All entries are to be returned verbatim.

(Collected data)
>>>
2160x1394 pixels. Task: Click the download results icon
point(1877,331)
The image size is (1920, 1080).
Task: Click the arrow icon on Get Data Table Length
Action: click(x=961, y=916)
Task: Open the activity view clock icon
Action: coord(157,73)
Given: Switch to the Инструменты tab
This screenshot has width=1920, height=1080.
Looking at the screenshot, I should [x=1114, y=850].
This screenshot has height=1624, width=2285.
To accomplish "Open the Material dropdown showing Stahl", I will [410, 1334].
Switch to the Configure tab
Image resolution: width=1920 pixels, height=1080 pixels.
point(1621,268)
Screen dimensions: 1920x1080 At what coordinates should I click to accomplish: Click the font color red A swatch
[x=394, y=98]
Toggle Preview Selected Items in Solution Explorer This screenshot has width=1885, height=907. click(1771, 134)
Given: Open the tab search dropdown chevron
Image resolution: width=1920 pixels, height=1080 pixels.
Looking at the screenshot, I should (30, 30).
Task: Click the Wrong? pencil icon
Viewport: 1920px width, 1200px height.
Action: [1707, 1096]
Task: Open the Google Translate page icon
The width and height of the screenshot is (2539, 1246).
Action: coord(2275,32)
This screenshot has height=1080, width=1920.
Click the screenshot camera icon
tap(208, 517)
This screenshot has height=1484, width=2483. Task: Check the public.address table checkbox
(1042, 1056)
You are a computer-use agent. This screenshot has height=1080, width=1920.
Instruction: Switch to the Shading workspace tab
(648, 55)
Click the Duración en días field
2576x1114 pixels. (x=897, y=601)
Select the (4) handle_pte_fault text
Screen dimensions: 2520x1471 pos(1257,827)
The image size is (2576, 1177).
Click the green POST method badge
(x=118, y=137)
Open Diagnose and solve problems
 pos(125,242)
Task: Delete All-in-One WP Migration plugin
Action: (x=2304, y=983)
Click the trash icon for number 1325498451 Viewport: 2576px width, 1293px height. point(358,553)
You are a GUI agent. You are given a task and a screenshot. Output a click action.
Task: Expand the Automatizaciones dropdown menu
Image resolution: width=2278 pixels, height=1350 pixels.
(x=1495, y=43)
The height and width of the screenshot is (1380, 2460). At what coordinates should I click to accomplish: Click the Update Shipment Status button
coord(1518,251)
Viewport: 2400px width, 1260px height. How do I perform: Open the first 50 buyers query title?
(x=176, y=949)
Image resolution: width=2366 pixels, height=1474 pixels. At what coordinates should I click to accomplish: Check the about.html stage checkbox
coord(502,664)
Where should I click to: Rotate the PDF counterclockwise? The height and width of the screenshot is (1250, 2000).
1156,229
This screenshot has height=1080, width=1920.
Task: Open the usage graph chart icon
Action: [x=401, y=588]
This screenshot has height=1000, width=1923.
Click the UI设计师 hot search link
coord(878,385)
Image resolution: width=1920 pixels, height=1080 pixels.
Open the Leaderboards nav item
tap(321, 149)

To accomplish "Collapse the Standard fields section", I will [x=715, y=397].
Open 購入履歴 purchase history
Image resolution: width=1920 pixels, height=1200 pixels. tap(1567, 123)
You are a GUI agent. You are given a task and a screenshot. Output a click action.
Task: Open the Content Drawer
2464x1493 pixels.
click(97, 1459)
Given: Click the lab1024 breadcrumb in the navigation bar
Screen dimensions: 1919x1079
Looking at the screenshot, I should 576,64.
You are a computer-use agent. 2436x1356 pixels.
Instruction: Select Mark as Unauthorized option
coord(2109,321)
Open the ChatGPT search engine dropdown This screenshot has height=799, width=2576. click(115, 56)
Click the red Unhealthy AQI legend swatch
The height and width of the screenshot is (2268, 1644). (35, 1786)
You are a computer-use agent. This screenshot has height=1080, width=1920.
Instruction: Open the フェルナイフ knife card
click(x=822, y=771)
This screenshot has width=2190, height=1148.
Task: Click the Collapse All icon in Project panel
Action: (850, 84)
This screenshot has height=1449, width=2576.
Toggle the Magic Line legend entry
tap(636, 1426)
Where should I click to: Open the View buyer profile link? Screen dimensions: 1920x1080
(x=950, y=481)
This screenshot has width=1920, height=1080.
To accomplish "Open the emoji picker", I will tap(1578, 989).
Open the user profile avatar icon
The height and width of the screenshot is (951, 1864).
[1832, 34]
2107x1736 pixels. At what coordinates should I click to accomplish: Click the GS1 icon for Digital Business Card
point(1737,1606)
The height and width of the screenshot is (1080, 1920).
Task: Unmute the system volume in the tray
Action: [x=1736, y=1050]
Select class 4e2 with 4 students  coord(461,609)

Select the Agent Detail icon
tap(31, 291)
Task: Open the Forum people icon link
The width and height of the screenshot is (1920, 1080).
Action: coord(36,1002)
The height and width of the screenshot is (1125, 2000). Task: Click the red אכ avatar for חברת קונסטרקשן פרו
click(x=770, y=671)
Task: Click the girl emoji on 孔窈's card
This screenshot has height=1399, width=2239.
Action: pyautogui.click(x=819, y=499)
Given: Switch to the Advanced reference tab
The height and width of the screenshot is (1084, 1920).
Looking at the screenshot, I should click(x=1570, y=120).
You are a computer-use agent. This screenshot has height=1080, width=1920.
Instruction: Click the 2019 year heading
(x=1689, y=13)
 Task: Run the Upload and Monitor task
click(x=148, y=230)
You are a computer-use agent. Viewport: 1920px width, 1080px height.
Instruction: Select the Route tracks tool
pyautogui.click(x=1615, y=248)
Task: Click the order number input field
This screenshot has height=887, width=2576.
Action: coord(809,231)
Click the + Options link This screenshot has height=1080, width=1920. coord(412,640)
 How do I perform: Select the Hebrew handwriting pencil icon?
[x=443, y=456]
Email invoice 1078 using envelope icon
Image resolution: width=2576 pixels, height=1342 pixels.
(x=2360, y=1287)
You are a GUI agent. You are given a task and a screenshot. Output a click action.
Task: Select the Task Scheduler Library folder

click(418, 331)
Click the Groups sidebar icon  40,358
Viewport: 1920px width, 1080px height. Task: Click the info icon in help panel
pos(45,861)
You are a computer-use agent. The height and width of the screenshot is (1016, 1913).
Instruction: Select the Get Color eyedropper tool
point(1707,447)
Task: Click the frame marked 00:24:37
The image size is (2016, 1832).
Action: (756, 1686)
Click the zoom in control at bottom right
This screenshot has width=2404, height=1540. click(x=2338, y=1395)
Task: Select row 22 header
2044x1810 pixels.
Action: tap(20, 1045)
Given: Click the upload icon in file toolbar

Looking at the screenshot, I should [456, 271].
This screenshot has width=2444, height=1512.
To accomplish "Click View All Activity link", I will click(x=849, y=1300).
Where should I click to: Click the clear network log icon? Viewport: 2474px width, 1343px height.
<<<
- **Response area**:
2160x1394 pixels. Task: Click the download results icon
point(1877,331)
The image size is (1920, 1080).
Task: Click the arrow icon on Get Data Table Length
Action: click(x=961, y=916)
Task: Open the activity view clock icon
Action: coord(157,73)
Given: Switch to the Инструменты tab
This screenshot has width=1920, height=1080.
Looking at the screenshot, I should [x=1114, y=850].
This screenshot has height=1624, width=2285.
To accomplish "Open the Material dropdown showing Stahl", I will [410, 1334].
Switch to the Configure tab
Image resolution: width=1920 pixels, height=1080 pixels.
point(1621,268)
Screen dimensions: 1920x1080 At what coordinates should I click to accomplish: Click the font color red A swatch
[x=394, y=98]
Toggle Preview Selected Items in Solution Explorer This screenshot has width=1885, height=907. click(1771, 134)
Given: Open the tab search dropdown chevron
Image resolution: width=1920 pixels, height=1080 pixels.
Looking at the screenshot, I should (30, 30).
Task: Click the Wrong? pencil icon
Viewport: 1920px width, 1200px height.
Action: [1707, 1096]
Task: Open the Google Translate page icon
The width and height of the screenshot is (2539, 1246).
Action: coord(2275,32)
This screenshot has height=1080, width=1920.
Click the screenshot camera icon
tap(208, 517)
This screenshot has height=1484, width=2483. Task: Check the public.address table checkbox
(1042, 1056)
You are a computer-use agent. This screenshot has height=1080, width=1920.
Instruction: Switch to the Shading workspace tab
(648, 55)
Click the Duración en días field
2576x1114 pixels. (x=897, y=601)
Select the (4) handle_pte_fault text
Screen dimensions: 2520x1471 pos(1257,827)
The image size is (2576, 1177).
Click the green POST method badge
(x=118, y=137)
Open Diagnose and solve problems
 pos(125,242)
Task: Delete All-in-One WP Migration plugin
Action: (x=2304, y=983)
Click the trash icon for number 1325498451 Viewport: 2576px width, 1293px height. point(358,553)
You are a GUI agent. You are given a task and a screenshot. Output a click action.
Task: Expand the Automatizaciones dropdown menu
Image resolution: width=2278 pixels, height=1350 pixels.
(x=1495, y=43)
The height and width of the screenshot is (1380, 2460). At what coordinates should I click to accomplish: Click the Update Shipment Status button
coord(1518,251)
Viewport: 2400px width, 1260px height. How do I perform: Open the first 50 buyers query title?
(x=176, y=949)
Image resolution: width=2366 pixels, height=1474 pixels. At what coordinates should I click to accomplish: Check the about.html stage checkbox
coord(502,664)
Where should I click to: Rotate the PDF counterclockwise? The height and width of the screenshot is (1250, 2000).
1156,229
This screenshot has height=1080, width=1920.
Task: Open the usage graph chart icon
Action: [x=401, y=588]
This screenshot has height=1000, width=1923.
Click the UI设计师 hot search link
coord(878,385)
Image resolution: width=1920 pixels, height=1080 pixels.
Open the Leaderboards nav item
tap(321, 149)

To accomplish "Collapse the Standard fields section", I will [x=715, y=397].
Open 購入履歴 purchase history
Image resolution: width=1920 pixels, height=1200 pixels. tap(1567, 123)
You are a GUI agent. You are given a task and a screenshot. Output a click action.
Task: Open the Content Drawer
2464x1493 pixels.
click(97, 1459)
Given: Click the lab1024 breadcrumb in the navigation bar
Screen dimensions: 1919x1079
Looking at the screenshot, I should 576,64.
You are a computer-use agent. 2436x1356 pixels.
Instruction: Select Mark as Unauthorized option
coord(2109,321)
Open the ChatGPT search engine dropdown This screenshot has height=799, width=2576. click(115, 56)
Click the red Unhealthy AQI legend swatch
The height and width of the screenshot is (2268, 1644). (35, 1786)
You are a computer-use agent. This screenshot has height=1080, width=1920.
Instruction: Open the フェルナイフ knife card
click(x=822, y=771)
This screenshot has width=2190, height=1148.
Task: Click the Collapse All icon in Project panel
Action: (850, 84)
This screenshot has height=1449, width=2576.
Toggle the Magic Line legend entry
tap(636, 1426)
Where should I click to: Open the View buyer profile link? Screen dimensions: 1920x1080
(x=950, y=481)
This screenshot has width=1920, height=1080.
To accomplish "Open the emoji picker", I will tap(1578, 989).
Open the user profile avatar icon
The height and width of the screenshot is (951, 1864).
[1832, 34]
2107x1736 pixels. At what coordinates should I click to accomplish: Click the GS1 icon for Digital Business Card
point(1737,1606)
The height and width of the screenshot is (1080, 1920).
Task: Unmute the system volume in the tray
Action: [x=1736, y=1050]
Select class 4e2 with 4 students  coord(461,609)

Select the Agent Detail icon
tap(31, 291)
Task: Open the Forum people icon link
The width and height of the screenshot is (1920, 1080).
Action: coord(36,1002)
The height and width of the screenshot is (1125, 2000). Task: Click the red אכ avatar for חברת קונסטרקשן פרו
click(x=770, y=671)
Task: Click the girl emoji on 孔窈's card
This screenshot has height=1399, width=2239.
Action: pyautogui.click(x=819, y=499)
Given: Switch to the Advanced reference tab
The height and width of the screenshot is (1084, 1920).
Looking at the screenshot, I should click(x=1570, y=120).
You are a computer-use agent. This screenshot has height=1080, width=1920.
Instruction: Click the 2019 year heading
(x=1689, y=13)
 Task: Run the Upload and Monitor task
click(x=148, y=230)
You are a computer-use agent. Viewport: 1920px width, 1080px height.
Instruction: Select the Route tracks tool
pyautogui.click(x=1615, y=248)
Task: Click the order number input field
This screenshot has height=887, width=2576.
Action: coord(809,231)
Click the + Options link This screenshot has height=1080, width=1920. coord(412,640)
 How do I perform: Select the Hebrew handwriting pencil icon?
[x=443, y=456]
Email invoice 1078 using envelope icon
Image resolution: width=2576 pixels, height=1342 pixels.
(x=2360, y=1287)
You are a GUI agent. You are given a task and a screenshot. Output a click action.
Task: Select the Task Scheduler Library folder

click(418, 331)
Click the Groups sidebar icon  40,358
Viewport: 1920px width, 1080px height. Task: Click the info icon in help panel
pos(45,861)
You are a computer-use agent. The height and width of the screenshot is (1016, 1913).
Instruction: Select the Get Color eyedropper tool
point(1707,447)
Task: Click the frame marked 00:24:37
The image size is (2016, 1832).
Action: (756, 1686)
Click the zoom in control at bottom right
This screenshot has width=2404, height=1540. click(x=2338, y=1395)
Task: Select row 22 header
2044x1810 pixels.
Action: tap(20, 1045)
Given: Click the upload icon in file toolbar

Looking at the screenshot, I should [456, 271].
This screenshot has width=2444, height=1512.
To accomplish "Click View All Activity link", I will click(x=849, y=1300).
Where should I click to: Click the clear network log icon? Viewport: 2474px width, 1343px height.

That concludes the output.